Written problem: Give the material again from the line containing "Given: Select the" through the line containing "Looking at the", with "horizontal" replaced by "vertical" and nothing else changed. Leave out the pictures.

Extracted entries:
○ ○ ○ ○ ○ ○ ○
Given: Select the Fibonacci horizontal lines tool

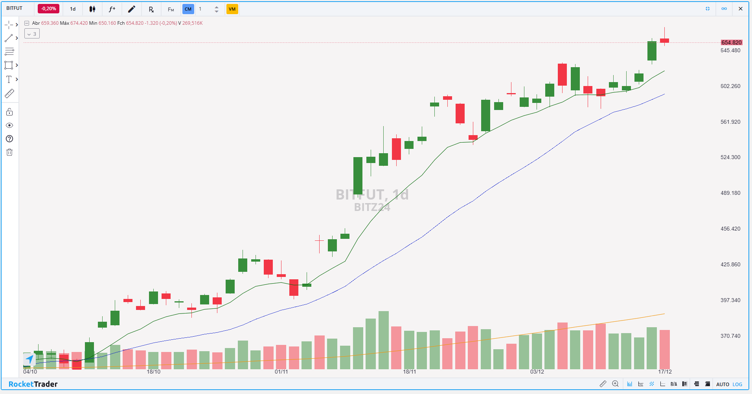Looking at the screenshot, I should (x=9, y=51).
○ ○ ○ ○ ○ ○ ○
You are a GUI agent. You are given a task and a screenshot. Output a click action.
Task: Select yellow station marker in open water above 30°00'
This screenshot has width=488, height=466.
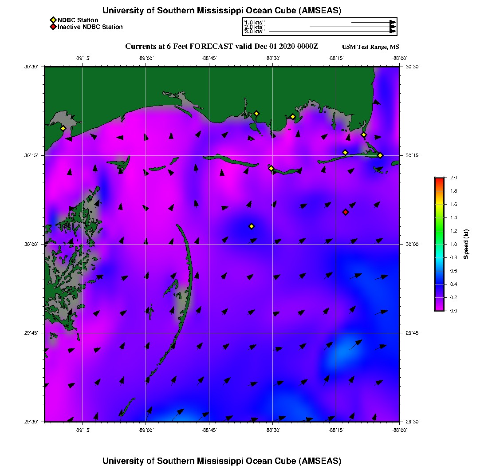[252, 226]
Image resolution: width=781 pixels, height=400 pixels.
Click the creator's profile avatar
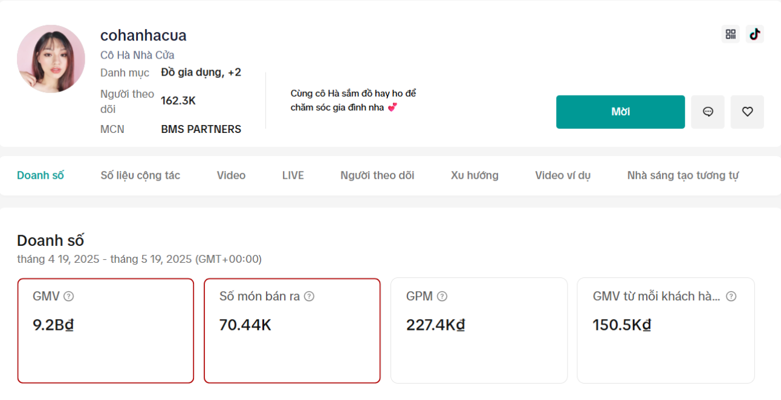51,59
○ ○ ○ ○ ○ ○ ○
Correct answer:
Given: Select the Fibonacci vertical lines tool

Looking at the screenshot, I should (x=9, y=51).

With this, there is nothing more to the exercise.